Securing Against Ransomware: Why Infrastructure and Security Must Join Forces

IT infrastructure and security teams are two sides of the same coin. Yet all too often they operate in silos, with little communication or collaboration between them. Worse yet, they might even view the other team as a hindrance to their work. This can leave organizations vulnerable to cyberthreats such as ransomware, which have devastating consequences for organizations of all sizes.

Ransomware attacks are becoming increasingly sophisticated and damaging, and cybersecurity experts feel they’ll only become more frequent in the future. Today, organizations need to ask themselves: What will we do when it happens to us?

In many cases, ransomware attackers gain entry in ways that allow for considerable dwell time. This gives them a substantial opportunity to compromise backup files and associated safeguards, which can make recovery difficult, if not impossible. The space in which they operate represents the gap between security and infrastructure.

Having secure backups is vital to an organization’s cyber recovery strategy should it experience a ransomware attack. An important piece of the cyber recovery strategy is securing your cleanroom.

A cleanroom should be heavily restricted from a personnel and network standpoint. Very few things should be able to pass from production into a cleanroom; otherwise, you should assume that attackers can access it as well.

We had a customer who did everything right, but they had one shared connection between production and the cleanroom — a peripheral. The attackers used that peripheral to take out the cleanroom.

This is one example of a gap that can be addressed by working together.

By working together, your infrastructure and security teams can develop a comprehensive approach to ransomware protection that includes:

1. Proactive threat detection: By working together, your infrastructure and security teams can implement security controls and monitoring tools that can help detect ransomware threats before they cause significant damage. For example, the security team can implement security solutions such as antivirus software, intrusion detection and prevention systems, and firewalls, while the infrastructure team can ensure systems are configured securely and kept up to date.
   
   
2. Faster incident response: In the event of a ransomware attack, your infrastructure and security teams need to work together to respond quickly and efficiently. If there is a gap between them, it can be difficult to coordinate a response and develop procedures to act fast and minimize the impact of the attack.
   
   
3. Data backup and recovery: A critical aspect of ransomware protection is having reliable data backups and recovery procedures in place. The infrastructure team is responsible for implementing and maintaining backup systems, while the security team can help ensure the backups are secure and accessible in the event of an attack. Working together, the teams can implement comprehensive backup and recovery strategies that help minimize the impact of an attack.
   
   
4. Reduced downtime: By working together, your infrastructure and security teams can produce an in-depth response plan that includes your security response with coordinated recovery of applications. When your organization is attacked, it’s important to get the essential servers back up and running. An in-depth map will help you to properly identify which servers need to be recovered first.

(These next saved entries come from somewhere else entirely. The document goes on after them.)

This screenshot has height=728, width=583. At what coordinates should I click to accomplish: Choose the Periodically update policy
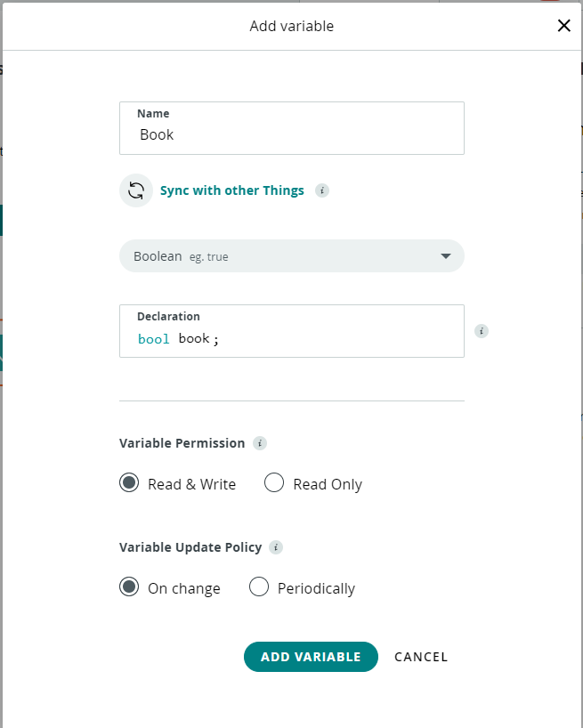[x=258, y=586]
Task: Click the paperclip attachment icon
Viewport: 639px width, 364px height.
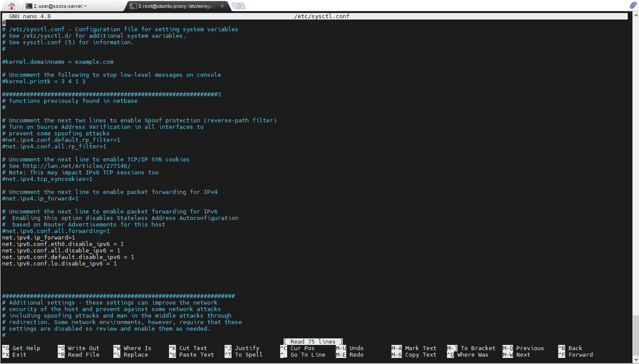Action: pos(633,5)
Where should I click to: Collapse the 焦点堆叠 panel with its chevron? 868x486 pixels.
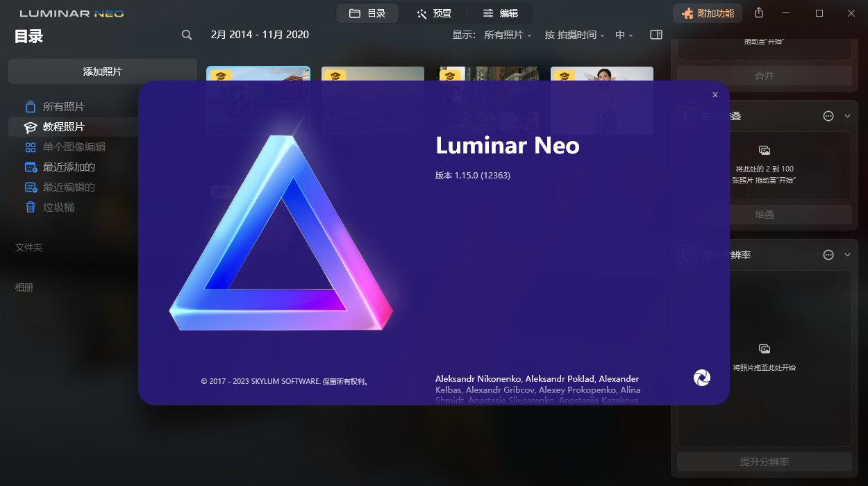coord(847,115)
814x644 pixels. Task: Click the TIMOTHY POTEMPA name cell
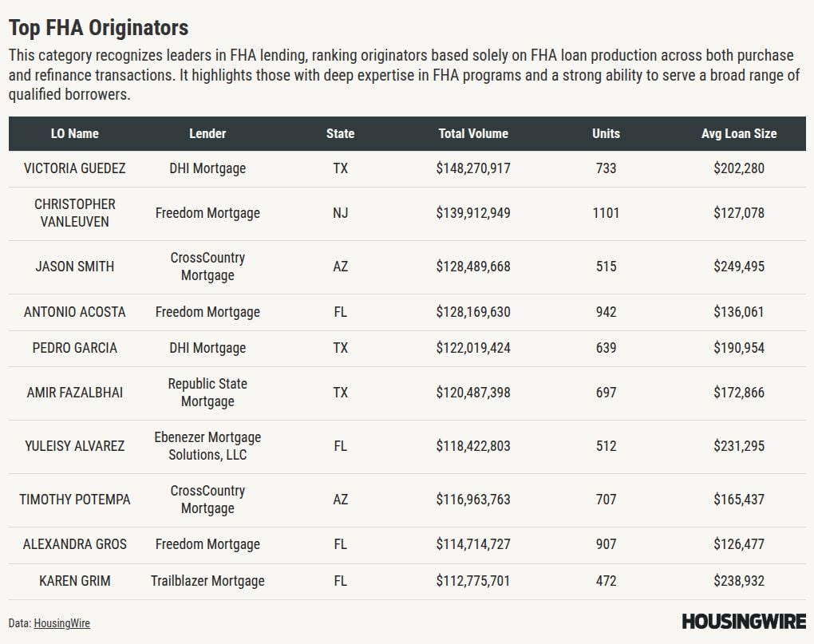75,500
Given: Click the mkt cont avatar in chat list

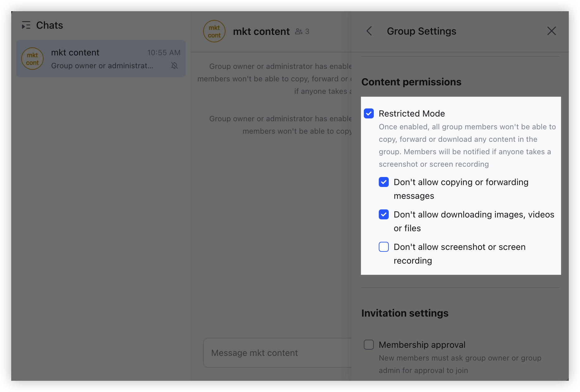Looking at the screenshot, I should tap(32, 59).
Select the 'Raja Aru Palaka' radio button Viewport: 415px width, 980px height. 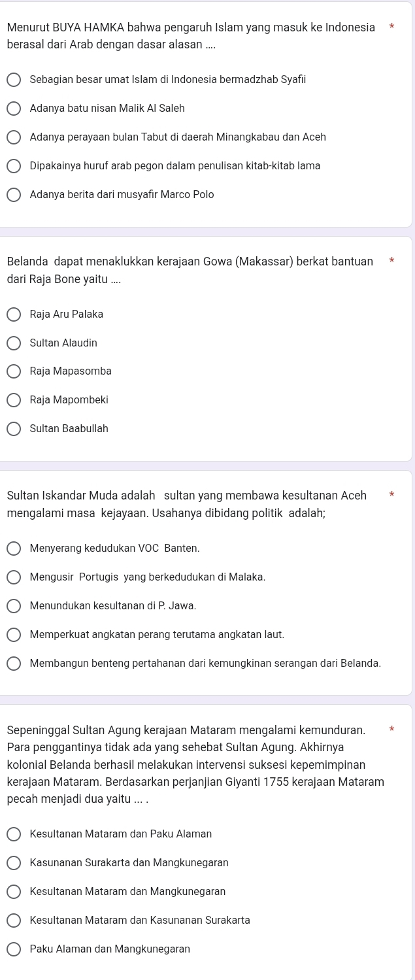click(x=14, y=314)
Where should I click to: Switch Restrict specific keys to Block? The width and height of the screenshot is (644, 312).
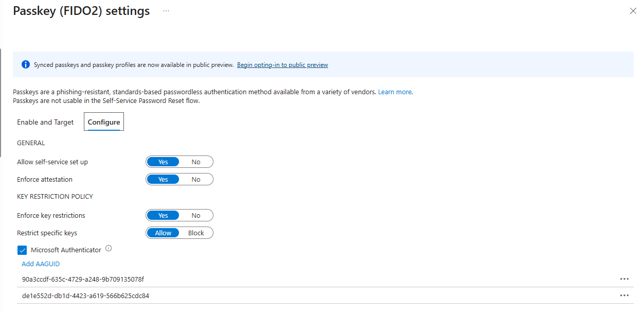pyautogui.click(x=195, y=233)
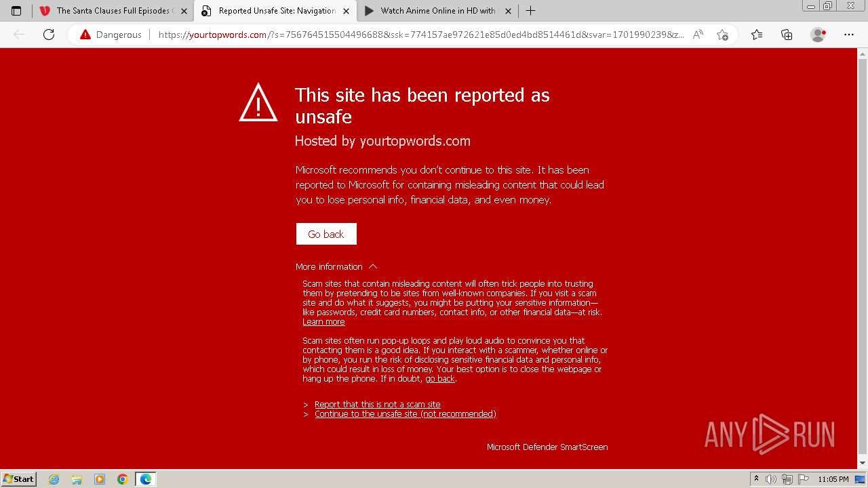The width and height of the screenshot is (868, 488).
Task: Open the Learn more link
Action: (x=323, y=322)
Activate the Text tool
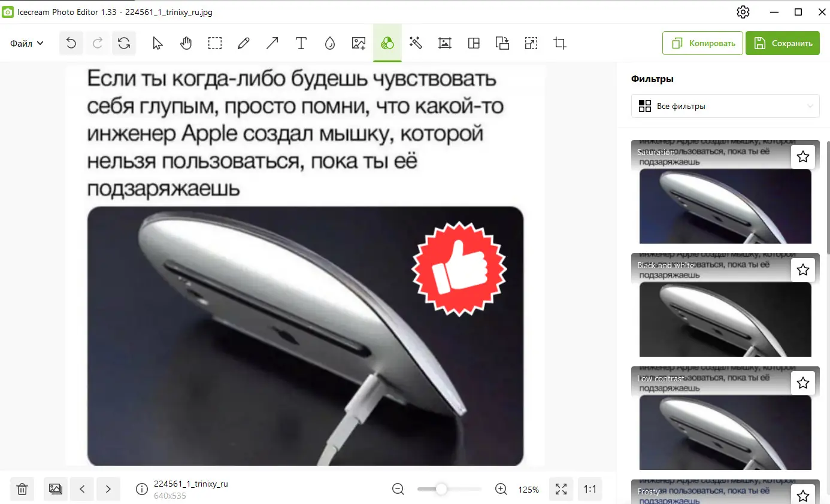Screen dimensions: 830x504 [x=301, y=42]
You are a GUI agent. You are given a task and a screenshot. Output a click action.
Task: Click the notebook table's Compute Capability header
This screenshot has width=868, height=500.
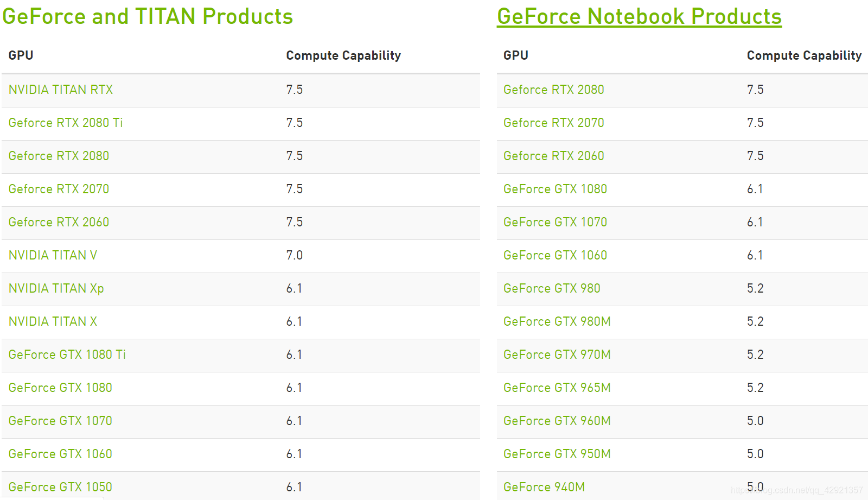click(804, 55)
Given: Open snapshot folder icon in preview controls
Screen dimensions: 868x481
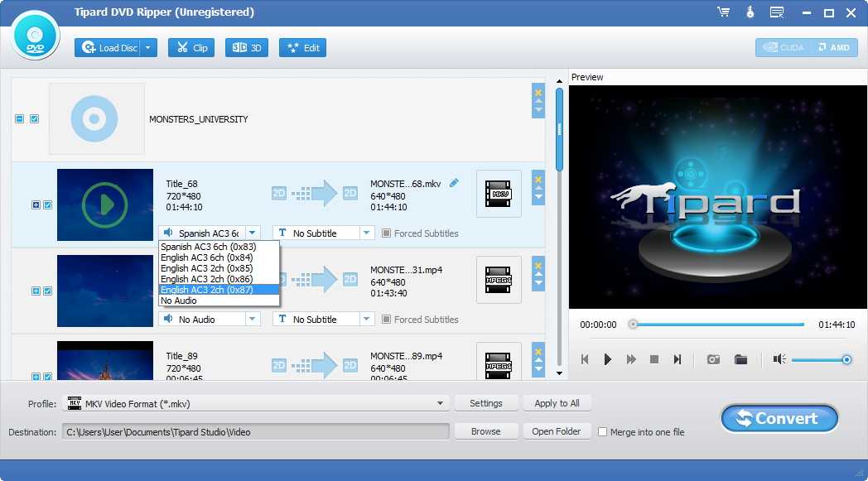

One of the biggest tools at your disposal for identifying how to close any gaps in your organization is having a third party come in and perform a ransomware vulnerability and recoverability assessment.

By bringing together experts from different areas such as security, data protection and threat monitoring, the ransomware vulnerability and recoverability assessment can help evaluate your recovery plan, test your organization’s ability to recover from a ransomware attack and identify areas where improvements can be made.

The assessment may also include a tabletop exercise to walk you through a simulated ransomware attack and subsequent recovery process. This can help develop and refine your own internal processes, which you can repeat in the event of a real attack.

Through this assessment, your organization can gain a better understanding of your risks and develop a clear roadmap for improving its resilience against ransomware attacks.